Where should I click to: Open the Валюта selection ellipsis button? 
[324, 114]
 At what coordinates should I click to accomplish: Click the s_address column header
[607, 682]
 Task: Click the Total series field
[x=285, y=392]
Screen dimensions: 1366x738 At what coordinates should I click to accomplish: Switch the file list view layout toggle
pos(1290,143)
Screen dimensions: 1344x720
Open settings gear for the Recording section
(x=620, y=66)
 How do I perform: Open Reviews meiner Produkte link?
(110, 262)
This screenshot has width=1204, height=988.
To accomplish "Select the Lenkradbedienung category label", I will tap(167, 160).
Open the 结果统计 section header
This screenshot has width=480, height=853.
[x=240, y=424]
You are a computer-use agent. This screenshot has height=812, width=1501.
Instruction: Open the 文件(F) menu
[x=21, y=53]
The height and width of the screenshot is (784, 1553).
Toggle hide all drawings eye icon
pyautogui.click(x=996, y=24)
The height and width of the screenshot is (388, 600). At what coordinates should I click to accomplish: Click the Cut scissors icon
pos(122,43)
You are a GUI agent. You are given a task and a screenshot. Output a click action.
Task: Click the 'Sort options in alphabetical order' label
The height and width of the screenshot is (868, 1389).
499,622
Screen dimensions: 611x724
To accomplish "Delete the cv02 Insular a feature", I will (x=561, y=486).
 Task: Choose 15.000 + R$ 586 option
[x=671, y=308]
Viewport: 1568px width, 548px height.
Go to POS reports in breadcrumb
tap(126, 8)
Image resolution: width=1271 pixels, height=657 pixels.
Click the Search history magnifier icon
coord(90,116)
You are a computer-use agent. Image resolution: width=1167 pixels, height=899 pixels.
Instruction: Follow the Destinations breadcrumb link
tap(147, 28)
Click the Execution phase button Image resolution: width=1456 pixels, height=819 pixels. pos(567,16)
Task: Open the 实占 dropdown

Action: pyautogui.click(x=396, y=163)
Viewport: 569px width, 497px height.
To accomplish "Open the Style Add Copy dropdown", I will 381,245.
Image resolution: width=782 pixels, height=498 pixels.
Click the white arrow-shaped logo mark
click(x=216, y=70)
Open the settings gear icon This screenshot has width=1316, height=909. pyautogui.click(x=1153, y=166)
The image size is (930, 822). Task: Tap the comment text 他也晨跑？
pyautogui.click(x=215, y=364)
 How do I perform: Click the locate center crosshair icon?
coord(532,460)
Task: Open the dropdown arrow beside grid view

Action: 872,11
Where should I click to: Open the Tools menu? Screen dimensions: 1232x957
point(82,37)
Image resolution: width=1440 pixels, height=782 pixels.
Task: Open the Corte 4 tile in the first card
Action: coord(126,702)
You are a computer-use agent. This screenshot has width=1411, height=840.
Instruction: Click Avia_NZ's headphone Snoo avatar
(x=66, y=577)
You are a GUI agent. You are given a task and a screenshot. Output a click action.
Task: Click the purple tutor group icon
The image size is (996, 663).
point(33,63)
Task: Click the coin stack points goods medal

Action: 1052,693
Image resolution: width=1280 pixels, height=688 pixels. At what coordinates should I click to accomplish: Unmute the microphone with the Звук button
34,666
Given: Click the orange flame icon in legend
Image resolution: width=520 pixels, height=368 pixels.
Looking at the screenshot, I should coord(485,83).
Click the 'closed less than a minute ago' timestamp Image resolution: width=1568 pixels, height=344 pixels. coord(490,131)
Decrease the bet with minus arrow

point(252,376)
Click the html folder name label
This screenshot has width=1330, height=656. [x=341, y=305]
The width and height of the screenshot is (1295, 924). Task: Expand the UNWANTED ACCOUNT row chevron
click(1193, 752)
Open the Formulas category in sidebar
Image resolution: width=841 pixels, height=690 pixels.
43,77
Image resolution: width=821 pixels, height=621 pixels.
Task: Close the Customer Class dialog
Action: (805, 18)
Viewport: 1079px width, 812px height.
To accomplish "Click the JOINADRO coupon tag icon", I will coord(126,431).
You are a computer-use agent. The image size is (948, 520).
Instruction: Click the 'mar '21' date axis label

▶ **Instruction**:
Copy out all of the material above, replacing each occurrence of "Screen dimensions" with "Display size" and changing nothing else.

▶ **Finished task**:
Where should I click to: Open the Валюта selection ellipsis button? 
[324, 114]
 At what coordinates should I click to accomplish: Click the s_address column header
[607, 682]
 Task: Click the Total series field
[x=285, y=392]
Display size: 1366x738 At what coordinates should I click to accomplish: Switch the file list view layout toggle
pos(1290,143)
Display size: 1344x720
Open settings gear for the Recording section
(x=620, y=66)
 How do I perform: Open Reviews meiner Produkte link?
(110, 262)
This screenshot has width=1204, height=988.
To accomplish "Select the Lenkradbedienung category label", I will tap(167, 160).
Open the 结果统计 section header
This screenshot has width=480, height=853.
[x=240, y=424]
You are a computer-use agent. This screenshot has height=812, width=1501.
Instruction: Open the 文件(F) menu
[x=21, y=53]
The height and width of the screenshot is (784, 1553).
Toggle hide all drawings eye icon
pyautogui.click(x=996, y=24)
The height and width of the screenshot is (388, 600). At what coordinates should I click to accomplish: Click the Cut scissors icon
pos(122,43)
You are a GUI agent. You are given a task and a screenshot. Output a click action.
Task: Click the 'Sort options in alphabetical order' label
The height and width of the screenshot is (868, 1389).
499,622
Display size: 611x724
To accomplish "Delete the cv02 Insular a feature", I will (x=561, y=486).
 Task: Choose 15.000 + R$ 586 option
[x=671, y=308]
Viewport: 1568px width, 548px height.
Go to POS reports in breadcrumb
tap(126, 8)
Image resolution: width=1271 pixels, height=657 pixels.
Click the Search history magnifier icon
coord(90,116)
You are a computer-use agent. Image resolution: width=1167 pixels, height=899 pixels.
Instruction: Follow the Destinations breadcrumb link
tap(147, 28)
Click the Execution phase button Image resolution: width=1456 pixels, height=819 pixels. pos(567,16)
Task: Open the 实占 dropdown

Action: pyautogui.click(x=396, y=163)
Viewport: 569px width, 497px height.
To accomplish "Open the Style Add Copy dropdown", I will 381,245.
Image resolution: width=782 pixels, height=498 pixels.
Click the white arrow-shaped logo mark
click(x=216, y=70)
Open the settings gear icon This screenshot has width=1316, height=909. pyautogui.click(x=1153, y=166)
The image size is (930, 822). Task: Tap the comment text 他也晨跑？
pyautogui.click(x=215, y=364)
 How do I perform: Click the locate center crosshair icon?
coord(532,460)
Task: Open the dropdown arrow beside grid view

Action: 872,11
Where should I click to: Open the Tools menu? Display size: 1232x957
point(82,37)
Image resolution: width=1440 pixels, height=782 pixels.
Task: Open the Corte 4 tile in the first card
Action: coord(126,702)
You are a computer-use agent. This screenshot has width=1411, height=840.
Instruction: Click Avia_NZ's headphone Snoo avatar
(x=66, y=577)
You are a GUI agent. You are given a task and a screenshot. Output a click action.
Task: Click the purple tutor group icon
The image size is (996, 663).
point(33,63)
Task: Click the coin stack points goods medal

Action: 1052,693
Image resolution: width=1280 pixels, height=688 pixels. At what coordinates should I click to accomplish: Unmute the microphone with the Звук button
34,666
Given: Click the orange flame icon in legend
Image resolution: width=520 pixels, height=368 pixels.
Looking at the screenshot, I should coord(485,83).
Click the 'closed less than a minute ago' timestamp Image resolution: width=1568 pixels, height=344 pixels. coord(490,131)
Decrease the bet with minus arrow

point(252,376)
Click the html folder name label
This screenshot has width=1330, height=656. [x=341, y=305]
The width and height of the screenshot is (1295, 924). Task: Expand the UNWANTED ACCOUNT row chevron
click(1193, 752)
Open the Formulas category in sidebar
Image resolution: width=841 pixels, height=690 pixels.
43,77
Image resolution: width=821 pixels, height=621 pixels.
Task: Close the Customer Class dialog
Action: (805, 18)
Viewport: 1079px width, 812px height.
To accomplish "Click the JOINADRO coupon tag icon", I will coord(126,431).
You are a computer-use agent. The image size is (948, 520).
Instruction: Click the 'mar '21' date axis label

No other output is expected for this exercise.